Well I guess I’m overdue for an update. I’ve had a few entries bouncing around in my head for a long while. I just haven’t been in the mood to put hands to keyboard lately.
I’ve been on the East coast attending Granny’s funeral and visiting relatives. Family get-togethers can be a trying time for me. Both of my parents come from huge families so memorizing names is like cramming for the bar exam. It’s really frustrating for me because I don’t have a great memory to begin with. When I’m in a situation where I suddenly have to get reacquainted with people I haven’t seen in some cases 15 years. My mom is one of thirteen children and dad is one of ten children. That number does NOT include another boy that died at birth AND three girls that Granddaddy W adopted. They were children of a friend of his that he agreed to take care should anything happen to the friend. One day something did and Granddaddy W kept his word, although they weren’t legally adopted until they were grown. Both my parents also grew up on farms in rural South Carolina so that was called “free labor” back then. I’m talking about a town so small I’ve even talked to people from South Carolina that have never heard of it.
Great Granddaddy W died when Granddaddy W was just a boy. A friend of Great Granddaddy W agreed to take care of him before his death and he did so……barely. Granddaddy W was not allowed to stay with the new family so at age 13 he built (BY HIMSELF) the house that my father and 12 brothers and sisters would later be born AND raised in. He would sleep in the house alone and go to the the other family’s house to eat meals. The real shitter was the friend was a mean man. He would let his boys eat first and whatever meat they didn’t want he’d let Granddaddy W have. I didn’t find this out until Granddaddy W’s funeral service and it still irks me some seventeen years later. Everytime I think of that I have to remind myself of something funny to calm down. Granddaddy W married Grandma W on the front porch of the house he built. They were standing on the steps to the porch and they caved in during the ceremony!
Thankfully nobody was hurt. Grandma W was half Native American Indian and she gave birth to all but one child at home.
Anyway, growing up in Atlanta I was always closer to my dad’s side because they were geographically closer.

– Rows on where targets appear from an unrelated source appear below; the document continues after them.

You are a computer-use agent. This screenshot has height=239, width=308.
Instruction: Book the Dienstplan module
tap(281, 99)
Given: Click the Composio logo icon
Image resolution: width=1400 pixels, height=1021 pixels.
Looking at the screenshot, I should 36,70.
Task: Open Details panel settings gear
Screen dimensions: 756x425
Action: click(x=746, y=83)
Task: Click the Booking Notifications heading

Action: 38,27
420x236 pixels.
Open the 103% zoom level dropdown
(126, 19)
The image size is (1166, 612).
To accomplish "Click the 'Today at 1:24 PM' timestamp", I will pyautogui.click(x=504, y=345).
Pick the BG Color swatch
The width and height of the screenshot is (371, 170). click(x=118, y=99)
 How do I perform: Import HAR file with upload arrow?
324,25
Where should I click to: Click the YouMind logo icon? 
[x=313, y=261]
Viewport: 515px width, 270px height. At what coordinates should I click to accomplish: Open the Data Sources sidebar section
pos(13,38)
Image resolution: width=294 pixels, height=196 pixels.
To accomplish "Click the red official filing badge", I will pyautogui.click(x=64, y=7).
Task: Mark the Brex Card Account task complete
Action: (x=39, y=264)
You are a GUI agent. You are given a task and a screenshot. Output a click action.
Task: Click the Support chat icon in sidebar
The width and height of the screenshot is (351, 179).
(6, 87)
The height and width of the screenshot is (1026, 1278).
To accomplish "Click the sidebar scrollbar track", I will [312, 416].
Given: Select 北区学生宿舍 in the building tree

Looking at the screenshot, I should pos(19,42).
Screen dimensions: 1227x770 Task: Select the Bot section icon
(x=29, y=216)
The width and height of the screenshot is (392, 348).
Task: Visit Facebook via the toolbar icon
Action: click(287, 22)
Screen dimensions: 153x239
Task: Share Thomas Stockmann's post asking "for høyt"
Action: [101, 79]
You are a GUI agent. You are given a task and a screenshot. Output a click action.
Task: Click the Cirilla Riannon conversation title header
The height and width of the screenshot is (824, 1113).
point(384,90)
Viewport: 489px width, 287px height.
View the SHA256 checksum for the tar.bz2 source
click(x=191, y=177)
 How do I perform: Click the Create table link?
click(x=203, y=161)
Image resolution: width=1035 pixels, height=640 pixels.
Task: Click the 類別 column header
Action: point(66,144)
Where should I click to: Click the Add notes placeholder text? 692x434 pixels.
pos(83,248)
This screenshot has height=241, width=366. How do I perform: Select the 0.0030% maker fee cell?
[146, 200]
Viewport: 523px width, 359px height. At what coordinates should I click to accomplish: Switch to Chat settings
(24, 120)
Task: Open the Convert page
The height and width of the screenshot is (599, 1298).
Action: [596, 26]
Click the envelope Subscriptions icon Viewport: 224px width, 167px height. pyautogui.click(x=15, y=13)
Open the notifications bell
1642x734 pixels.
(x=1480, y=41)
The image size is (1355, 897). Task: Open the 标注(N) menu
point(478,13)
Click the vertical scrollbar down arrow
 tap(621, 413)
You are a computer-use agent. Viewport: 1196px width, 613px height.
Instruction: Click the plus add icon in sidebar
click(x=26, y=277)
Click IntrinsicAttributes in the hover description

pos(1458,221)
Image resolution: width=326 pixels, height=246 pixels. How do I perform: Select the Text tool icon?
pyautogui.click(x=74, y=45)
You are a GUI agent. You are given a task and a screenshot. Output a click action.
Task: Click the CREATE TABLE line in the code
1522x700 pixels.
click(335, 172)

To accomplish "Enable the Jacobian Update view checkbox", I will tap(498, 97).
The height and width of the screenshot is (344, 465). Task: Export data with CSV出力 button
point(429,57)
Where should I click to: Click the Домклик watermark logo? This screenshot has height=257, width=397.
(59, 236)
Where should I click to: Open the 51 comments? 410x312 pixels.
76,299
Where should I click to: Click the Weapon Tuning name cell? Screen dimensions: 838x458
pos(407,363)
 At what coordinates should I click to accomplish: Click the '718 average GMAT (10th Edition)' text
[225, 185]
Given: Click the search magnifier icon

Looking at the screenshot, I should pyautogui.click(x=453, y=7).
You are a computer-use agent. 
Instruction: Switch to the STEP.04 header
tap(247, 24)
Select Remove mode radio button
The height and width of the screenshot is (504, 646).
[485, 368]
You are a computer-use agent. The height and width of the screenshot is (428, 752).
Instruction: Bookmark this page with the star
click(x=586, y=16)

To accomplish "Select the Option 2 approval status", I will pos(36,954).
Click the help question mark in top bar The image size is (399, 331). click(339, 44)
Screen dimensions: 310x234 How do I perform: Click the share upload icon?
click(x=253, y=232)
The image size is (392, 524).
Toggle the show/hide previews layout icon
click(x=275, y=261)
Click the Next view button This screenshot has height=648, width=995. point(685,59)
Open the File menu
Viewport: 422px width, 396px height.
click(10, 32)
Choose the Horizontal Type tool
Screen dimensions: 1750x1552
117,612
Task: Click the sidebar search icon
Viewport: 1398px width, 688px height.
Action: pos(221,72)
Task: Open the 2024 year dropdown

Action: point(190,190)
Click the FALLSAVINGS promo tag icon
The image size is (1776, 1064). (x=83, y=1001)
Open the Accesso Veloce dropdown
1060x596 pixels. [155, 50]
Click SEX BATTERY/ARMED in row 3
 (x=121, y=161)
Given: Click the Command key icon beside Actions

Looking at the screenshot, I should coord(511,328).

My mom’s side moved to Philly in the late 50’s so I only saw them once every 10 years or so whereas I saw my dad’s side almost every summer, if only for a weekend.
I was often a little uncomfortable visiting Philly because Grandma Z lived in “the hood”. I mean blocks and blocks of row houses no more than 15 feet wide. You have to understand something. While you may call me DT, I am actually Carlton from Fresh Prince of Bel-Air. I grew up on an upper middle-class street that had three houses in the space of a football field. Grandma’s neighborhood had 20 houses in the same distance. No grass nor white people for miles. The kind of neighborhood where if you were out after dark you were probably up to no good. The backyard was roughly a 10×10 foot area…from her backdoor to the backdoor of the house behind her is about 25 feet. The dudes around here were what my friend Harold would call “hard brothas”. Poverty, drugs, alcohol were rampant.
Grandma Z had one of those freestanding tubs with the lil feet like you see on tv…only not nearly as nice. I was always afraid something would come running out from under it and grab my leg while I was getting out. Man, I hated that tub. I was one chickensh*t lil fugga though. I woulda gone the whole summer without taking a bath if I could have. The truth is Grandma Z did not have rats or mice and I can’t recall ever seeing anything under that tub. Nevertheless, I was convinced the Loch Ness Tub Monster did indeed exist.
There was one thing I did enjoy though. Well two actually. Every once in a while my cousin Tracey and I would get money to go to the store a few blocks away. We’d come back with a soda and a Tastycake and all was right in the world. The other good thing was “city swimming”. What’s that, you say? Well there wasn’t a swimming pool for miles but when it got really hot the fire dept would come around and open one of the fire hydrants for an hour or so. All the kids would splash around like it was the first time we’d ever seen water until they cut it off.
I could go on for a while but frankly, it’s late and I’m getting tired. Another reason I had a hard time memorizing names in my family is because so many of them go by nicknames. Once a cousin from Virginia came to stay with us in Atlanta for the summer. Everybody in the family calls him “Handsome”. I think I went the entire summer not knowing what his real name was (true story). I saw him in Philly and he was in the hotel room next to me and dad. Once again I had to ask Mom what the heck his name was….it’s Leroy, Jr.
Anyway, I’m going to wrap this blog up with a shout out to all my relatives that have a nickname. So “big ups” to Noot, Crunchy, Tiny, Roshaun, Handsome, Fat, Buddy, Snookie, T-mont and the 425 others I can’t remember.